Alabama Workers' Comp Blawg

  • 18
  • Apr
  • 2011

Merely Having Your Product Sold in a County Does Not Constitute Doing Business By Agent for Purposes of Venue

Ex Parte Tyson Chicken, Inc

On April 15, 2011 the Supreme Court released its opinion granting a Petition for Writ of Mandamus filed by Tyson Chicken concerning their Motion to Transfer Venue.

The plaintiff filed the workers’ compensation lawsuit in Etowah County, the county in which the plaintiff resided. It was undisputed that Tyson’s principal place of business was in Calhoun County and the plaintiff worked in the Marshall County Tyson plant. The Court addressed the section of the venue statute that states venue is proper in the county where the plaintiff resides if the corporation does business by agent in that county.
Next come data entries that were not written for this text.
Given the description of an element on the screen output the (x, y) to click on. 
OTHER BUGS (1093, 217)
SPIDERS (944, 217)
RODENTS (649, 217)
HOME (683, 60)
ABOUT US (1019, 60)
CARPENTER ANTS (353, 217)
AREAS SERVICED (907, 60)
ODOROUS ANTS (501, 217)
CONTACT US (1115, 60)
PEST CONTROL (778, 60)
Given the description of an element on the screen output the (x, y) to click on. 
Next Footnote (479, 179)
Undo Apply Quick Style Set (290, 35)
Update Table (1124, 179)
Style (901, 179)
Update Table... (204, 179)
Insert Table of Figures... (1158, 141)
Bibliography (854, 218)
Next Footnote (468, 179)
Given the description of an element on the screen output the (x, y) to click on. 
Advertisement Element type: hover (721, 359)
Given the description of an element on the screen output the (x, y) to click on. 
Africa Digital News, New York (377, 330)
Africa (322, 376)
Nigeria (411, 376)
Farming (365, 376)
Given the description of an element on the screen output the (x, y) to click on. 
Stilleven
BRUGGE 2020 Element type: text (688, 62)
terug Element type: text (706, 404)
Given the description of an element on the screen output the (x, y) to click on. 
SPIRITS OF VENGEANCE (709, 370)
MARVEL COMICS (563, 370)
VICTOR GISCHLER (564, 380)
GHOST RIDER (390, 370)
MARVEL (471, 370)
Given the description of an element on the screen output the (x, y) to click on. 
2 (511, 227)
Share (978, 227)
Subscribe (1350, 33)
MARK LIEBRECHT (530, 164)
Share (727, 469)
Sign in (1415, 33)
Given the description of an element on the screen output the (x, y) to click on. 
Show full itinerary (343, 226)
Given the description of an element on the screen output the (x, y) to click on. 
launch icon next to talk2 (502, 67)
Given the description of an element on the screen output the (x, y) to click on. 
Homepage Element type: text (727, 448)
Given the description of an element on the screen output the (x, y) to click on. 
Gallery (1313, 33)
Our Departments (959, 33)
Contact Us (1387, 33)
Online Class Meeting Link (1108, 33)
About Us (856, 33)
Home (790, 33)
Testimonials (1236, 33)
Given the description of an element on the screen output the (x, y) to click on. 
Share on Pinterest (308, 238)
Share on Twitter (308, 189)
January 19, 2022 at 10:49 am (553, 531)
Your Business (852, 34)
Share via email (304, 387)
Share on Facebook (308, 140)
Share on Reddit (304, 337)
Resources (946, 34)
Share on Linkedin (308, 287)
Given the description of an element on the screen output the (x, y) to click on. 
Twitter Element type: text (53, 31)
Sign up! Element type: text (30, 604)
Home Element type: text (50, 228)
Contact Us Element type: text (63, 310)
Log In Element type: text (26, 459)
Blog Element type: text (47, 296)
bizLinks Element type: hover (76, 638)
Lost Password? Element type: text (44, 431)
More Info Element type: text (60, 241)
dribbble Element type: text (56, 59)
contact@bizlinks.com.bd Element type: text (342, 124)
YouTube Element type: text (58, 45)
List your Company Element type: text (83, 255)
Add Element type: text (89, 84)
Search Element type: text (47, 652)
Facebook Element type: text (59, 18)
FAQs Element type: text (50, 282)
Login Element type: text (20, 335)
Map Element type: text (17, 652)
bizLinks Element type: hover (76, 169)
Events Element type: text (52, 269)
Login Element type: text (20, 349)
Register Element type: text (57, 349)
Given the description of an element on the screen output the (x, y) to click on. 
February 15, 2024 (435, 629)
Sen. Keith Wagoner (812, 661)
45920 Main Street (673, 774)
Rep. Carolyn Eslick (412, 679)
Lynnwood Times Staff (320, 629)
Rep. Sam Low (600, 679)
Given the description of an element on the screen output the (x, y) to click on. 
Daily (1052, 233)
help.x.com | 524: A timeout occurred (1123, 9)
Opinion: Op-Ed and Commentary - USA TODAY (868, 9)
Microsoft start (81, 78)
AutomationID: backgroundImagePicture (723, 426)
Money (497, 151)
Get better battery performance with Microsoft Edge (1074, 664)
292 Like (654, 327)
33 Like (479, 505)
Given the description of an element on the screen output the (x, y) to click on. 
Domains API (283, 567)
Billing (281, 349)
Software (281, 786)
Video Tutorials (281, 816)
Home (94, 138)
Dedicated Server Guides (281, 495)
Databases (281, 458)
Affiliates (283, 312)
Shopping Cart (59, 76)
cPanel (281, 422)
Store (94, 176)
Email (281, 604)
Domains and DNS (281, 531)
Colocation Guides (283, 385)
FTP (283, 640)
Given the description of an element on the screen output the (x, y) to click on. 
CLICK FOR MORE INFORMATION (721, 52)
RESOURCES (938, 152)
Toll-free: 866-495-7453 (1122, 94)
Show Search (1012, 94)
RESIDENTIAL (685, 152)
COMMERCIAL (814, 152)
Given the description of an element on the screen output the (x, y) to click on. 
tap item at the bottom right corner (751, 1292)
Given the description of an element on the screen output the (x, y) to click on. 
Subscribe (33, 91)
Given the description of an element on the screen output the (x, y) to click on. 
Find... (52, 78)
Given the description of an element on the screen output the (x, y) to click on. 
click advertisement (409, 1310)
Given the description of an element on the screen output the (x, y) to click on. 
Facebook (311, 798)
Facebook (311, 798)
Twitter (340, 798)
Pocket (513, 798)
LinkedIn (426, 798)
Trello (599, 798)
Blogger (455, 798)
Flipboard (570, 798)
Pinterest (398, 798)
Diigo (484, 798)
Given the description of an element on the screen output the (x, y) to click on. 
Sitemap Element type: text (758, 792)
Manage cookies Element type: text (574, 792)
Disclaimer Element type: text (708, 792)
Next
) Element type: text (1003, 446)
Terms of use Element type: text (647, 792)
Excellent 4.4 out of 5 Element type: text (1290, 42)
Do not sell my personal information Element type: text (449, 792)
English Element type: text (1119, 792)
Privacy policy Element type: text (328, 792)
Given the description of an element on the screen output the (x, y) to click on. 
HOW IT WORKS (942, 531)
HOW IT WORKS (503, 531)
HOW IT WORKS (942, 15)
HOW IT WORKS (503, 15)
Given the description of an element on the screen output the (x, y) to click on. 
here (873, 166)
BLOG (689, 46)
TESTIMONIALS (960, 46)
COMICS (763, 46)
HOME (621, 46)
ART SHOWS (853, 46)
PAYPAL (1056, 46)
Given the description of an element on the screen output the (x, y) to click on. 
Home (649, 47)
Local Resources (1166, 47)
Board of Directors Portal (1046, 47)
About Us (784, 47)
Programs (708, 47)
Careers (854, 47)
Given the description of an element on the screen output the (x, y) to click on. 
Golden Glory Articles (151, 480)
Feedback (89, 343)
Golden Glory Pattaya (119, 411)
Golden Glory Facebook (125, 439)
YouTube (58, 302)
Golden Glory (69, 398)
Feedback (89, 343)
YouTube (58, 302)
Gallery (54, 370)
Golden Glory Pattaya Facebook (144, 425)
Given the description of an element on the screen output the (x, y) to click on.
The plaintiff argued that because Tyson products were sold by stores in Etowah County that Tyson did business there via intrastate commerce. The Court pointed out that this position applied to due process for personal jurisdiction issues, not venue. The Court stated that in order to do business by agent in a county the corporation must, with some regularity, perform some of the business functions for which it was created in the county at issue. Having your product sold by another business does not meet this standard for purposes of venue.

Of note, the Court also stated that hiring employees that lived in Etowah County did not meet the requirement of doing business by agent in Etowah County as the plaintiff tried to argue. The Court said that venue is dependant on the decisions of the corporation not the person that chooses to live in a certain county and work for the corporation.